Activity
Present the lines below again, exactly as they stand.

-- Source records follows --

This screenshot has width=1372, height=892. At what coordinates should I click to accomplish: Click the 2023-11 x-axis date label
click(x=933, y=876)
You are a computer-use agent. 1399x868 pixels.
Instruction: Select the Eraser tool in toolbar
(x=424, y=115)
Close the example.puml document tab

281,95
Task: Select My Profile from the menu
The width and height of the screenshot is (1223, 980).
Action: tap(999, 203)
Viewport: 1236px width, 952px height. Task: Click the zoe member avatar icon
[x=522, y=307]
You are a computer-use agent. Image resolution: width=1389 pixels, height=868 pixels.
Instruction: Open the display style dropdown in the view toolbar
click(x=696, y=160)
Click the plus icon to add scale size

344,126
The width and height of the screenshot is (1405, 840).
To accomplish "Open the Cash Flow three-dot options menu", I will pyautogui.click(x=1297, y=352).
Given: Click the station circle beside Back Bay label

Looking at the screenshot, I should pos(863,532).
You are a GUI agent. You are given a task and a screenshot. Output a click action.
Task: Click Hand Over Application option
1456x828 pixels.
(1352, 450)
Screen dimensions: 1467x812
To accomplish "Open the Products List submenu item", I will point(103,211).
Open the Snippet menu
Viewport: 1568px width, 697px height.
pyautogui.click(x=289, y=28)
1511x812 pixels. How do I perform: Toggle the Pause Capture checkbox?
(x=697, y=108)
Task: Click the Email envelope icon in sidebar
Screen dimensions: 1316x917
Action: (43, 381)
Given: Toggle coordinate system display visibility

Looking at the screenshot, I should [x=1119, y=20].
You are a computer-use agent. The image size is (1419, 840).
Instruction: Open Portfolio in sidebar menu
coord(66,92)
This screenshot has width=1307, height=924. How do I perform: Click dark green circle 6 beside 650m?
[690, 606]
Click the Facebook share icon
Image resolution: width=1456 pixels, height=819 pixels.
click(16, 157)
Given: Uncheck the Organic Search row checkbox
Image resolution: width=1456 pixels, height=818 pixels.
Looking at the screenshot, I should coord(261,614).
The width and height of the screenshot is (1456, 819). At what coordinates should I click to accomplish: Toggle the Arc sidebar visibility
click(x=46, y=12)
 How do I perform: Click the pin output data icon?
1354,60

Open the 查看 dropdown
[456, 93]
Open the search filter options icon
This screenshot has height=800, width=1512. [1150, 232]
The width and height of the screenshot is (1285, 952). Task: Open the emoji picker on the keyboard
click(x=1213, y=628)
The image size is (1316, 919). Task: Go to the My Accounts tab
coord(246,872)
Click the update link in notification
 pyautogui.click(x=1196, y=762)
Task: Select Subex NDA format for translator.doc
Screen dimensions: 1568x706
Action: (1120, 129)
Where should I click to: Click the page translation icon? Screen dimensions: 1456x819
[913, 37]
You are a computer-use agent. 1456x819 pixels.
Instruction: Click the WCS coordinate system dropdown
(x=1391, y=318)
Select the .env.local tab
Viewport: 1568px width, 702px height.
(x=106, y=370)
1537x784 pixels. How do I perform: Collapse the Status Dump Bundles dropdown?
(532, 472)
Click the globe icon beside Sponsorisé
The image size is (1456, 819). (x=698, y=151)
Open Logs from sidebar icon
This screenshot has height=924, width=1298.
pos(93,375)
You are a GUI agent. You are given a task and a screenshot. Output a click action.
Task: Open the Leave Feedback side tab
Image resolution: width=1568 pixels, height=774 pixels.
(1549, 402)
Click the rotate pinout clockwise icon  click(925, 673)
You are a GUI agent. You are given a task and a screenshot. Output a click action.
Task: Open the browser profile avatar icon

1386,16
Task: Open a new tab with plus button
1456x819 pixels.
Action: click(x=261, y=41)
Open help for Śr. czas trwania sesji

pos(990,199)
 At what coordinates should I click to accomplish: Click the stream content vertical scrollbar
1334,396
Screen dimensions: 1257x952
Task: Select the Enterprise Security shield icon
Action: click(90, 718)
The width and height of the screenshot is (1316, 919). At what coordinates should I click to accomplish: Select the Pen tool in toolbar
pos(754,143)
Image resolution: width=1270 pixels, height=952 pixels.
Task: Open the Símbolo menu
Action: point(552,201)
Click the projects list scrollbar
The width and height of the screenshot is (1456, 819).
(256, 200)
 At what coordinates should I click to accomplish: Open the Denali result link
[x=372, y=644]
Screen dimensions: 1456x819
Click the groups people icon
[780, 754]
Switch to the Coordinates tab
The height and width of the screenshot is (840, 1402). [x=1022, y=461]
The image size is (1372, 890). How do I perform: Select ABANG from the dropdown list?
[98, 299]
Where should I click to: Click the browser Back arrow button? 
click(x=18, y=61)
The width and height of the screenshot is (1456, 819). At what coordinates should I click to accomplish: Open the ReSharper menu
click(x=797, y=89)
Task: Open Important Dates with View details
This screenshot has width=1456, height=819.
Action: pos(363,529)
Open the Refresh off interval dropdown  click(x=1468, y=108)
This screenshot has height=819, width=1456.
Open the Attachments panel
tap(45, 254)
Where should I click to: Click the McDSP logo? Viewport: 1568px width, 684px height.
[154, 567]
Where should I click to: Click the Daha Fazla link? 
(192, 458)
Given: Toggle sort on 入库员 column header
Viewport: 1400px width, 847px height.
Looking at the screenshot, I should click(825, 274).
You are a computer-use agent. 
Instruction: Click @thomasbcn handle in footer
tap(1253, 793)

-- Source records concluded --

Answer section
This screenshot has width=1372, height=892. At what coordinates should I click to accomplish: Click the 2023-11 x-axis date label
click(x=933, y=876)
You are a computer-use agent. 1399x868 pixels.
Instruction: Select the Eraser tool in toolbar
(x=424, y=115)
Close the example.puml document tab

281,95
Task: Select My Profile from the menu
The width and height of the screenshot is (1223, 980).
Action: tap(999, 203)
Viewport: 1236px width, 952px height. Task: Click the zoe member avatar icon
[x=522, y=307]
You are a computer-use agent. Image resolution: width=1389 pixels, height=868 pixels.
Instruction: Open the display style dropdown in the view toolbar
click(x=696, y=160)
Click the plus icon to add scale size

344,126
The width and height of the screenshot is (1405, 840).
To accomplish "Open the Cash Flow three-dot options menu", I will pyautogui.click(x=1297, y=352).
Given: Click the station circle beside Back Bay label

Looking at the screenshot, I should pos(863,532).
You are a GUI agent. You are given a task and a screenshot. Output a click action.
Task: Click Hand Over Application option
1456x828 pixels.
(1352, 450)
Screen dimensions: 1467x812
To accomplish "Open the Products List submenu item", I will point(103,211).
Open the Snippet menu
Viewport: 1568px width, 697px height.
pyautogui.click(x=289, y=28)
1511x812 pixels. How do I perform: Toggle the Pause Capture checkbox?
(x=697, y=108)
Task: Click the Email envelope icon in sidebar
Screen dimensions: 1316x917
Action: (43, 381)
Given: Toggle coordinate system display visibility

Looking at the screenshot, I should [x=1119, y=20].
You are a computer-use agent. The image size is (1419, 840).
Instruction: Open Portfolio in sidebar menu
coord(66,92)
This screenshot has width=1307, height=924. How do I perform: Click dark green circle 6 beside 650m?
[690, 606]
Click the Facebook share icon
Image resolution: width=1456 pixels, height=819 pixels.
click(16, 157)
Given: Uncheck the Organic Search row checkbox
Image resolution: width=1456 pixels, height=818 pixels.
Looking at the screenshot, I should coord(261,614).
The width and height of the screenshot is (1456, 819). At what coordinates should I click to accomplish: Toggle the Arc sidebar visibility
click(x=46, y=12)
 How do I perform: Click the pin output data icon?
1354,60

Open the 查看 dropdown
[456, 93]
Open the search filter options icon
This screenshot has height=800, width=1512. [1150, 232]
The width and height of the screenshot is (1285, 952). Task: Open the emoji picker on the keyboard
click(x=1213, y=628)
The image size is (1316, 919). Task: Go to the My Accounts tab
coord(246,872)
Click the update link in notification
 pyautogui.click(x=1196, y=762)
Task: Select Subex NDA format for translator.doc
Screen dimensions: 1568x706
Action: (1120, 129)
Where should I click to: Click the page translation icon? Screen dimensions: 1456x819
[913, 37]
You are a computer-use agent. 1456x819 pixels.
Instruction: Click the WCS coordinate system dropdown
(x=1391, y=318)
Select the .env.local tab
Viewport: 1568px width, 702px height.
(x=106, y=370)
1537x784 pixels. How do I perform: Collapse the Status Dump Bundles dropdown?
(532, 472)
Click the globe icon beside Sponsorisé
The image size is (1456, 819). (x=698, y=151)
Open Logs from sidebar icon
This screenshot has height=924, width=1298.
pos(93,375)
You are a GUI agent. You are given a task and a screenshot. Output a click action.
Task: Open the Leave Feedback side tab
Image resolution: width=1568 pixels, height=774 pixels.
(1549, 402)
Click the rotate pinout clockwise icon  click(925, 673)
You are a GUI agent. You are given a task and a screenshot. Output a click action.
Task: Open the browser profile avatar icon

1386,16
Task: Open a new tab with plus button
1456x819 pixels.
Action: click(x=261, y=41)
Open help for Śr. czas trwania sesji

pos(990,199)
 At what coordinates should I click to accomplish: Click the stream content vertical scrollbar
1334,396
Screen dimensions: 1257x952
Task: Select the Enterprise Security shield icon
Action: click(90, 718)
The width and height of the screenshot is (1316, 919). At what coordinates should I click to accomplish: Select the Pen tool in toolbar
pos(754,143)
Image resolution: width=1270 pixels, height=952 pixels.
Task: Open the Símbolo menu
Action: point(552,201)
Click the projects list scrollbar
The width and height of the screenshot is (1456, 819).
(256, 200)
 At what coordinates should I click to accomplish: Open the Denali result link
[x=372, y=644]
Screen dimensions: 1456x819
Click the groups people icon
[780, 754]
Switch to the Coordinates tab
The height and width of the screenshot is (840, 1402). [x=1022, y=461]
The image size is (1372, 890). How do I perform: Select ABANG from the dropdown list?
[98, 299]
Where should I click to: Click the browser Back arrow button? 
click(x=18, y=61)
The width and height of the screenshot is (1456, 819). At what coordinates should I click to accomplish: Open the ReSharper menu
click(x=797, y=89)
Task: Open Important Dates with View details
This screenshot has width=1456, height=819.
Action: pos(363,529)
Open the Refresh off interval dropdown  click(x=1468, y=108)
This screenshot has height=819, width=1456.
Open the Attachments panel
tap(45, 254)
Where should I click to: Click the McDSP logo? Viewport: 1568px width, 684px height.
[154, 567]
Where should I click to: Click the Daha Fazla link? 
(192, 458)
Given: Toggle sort on 入库员 column header
Viewport: 1400px width, 847px height.
Looking at the screenshot, I should click(825, 274).
You are a computer-use agent. 
Instruction: Click @thomasbcn handle in footer
tap(1253, 793)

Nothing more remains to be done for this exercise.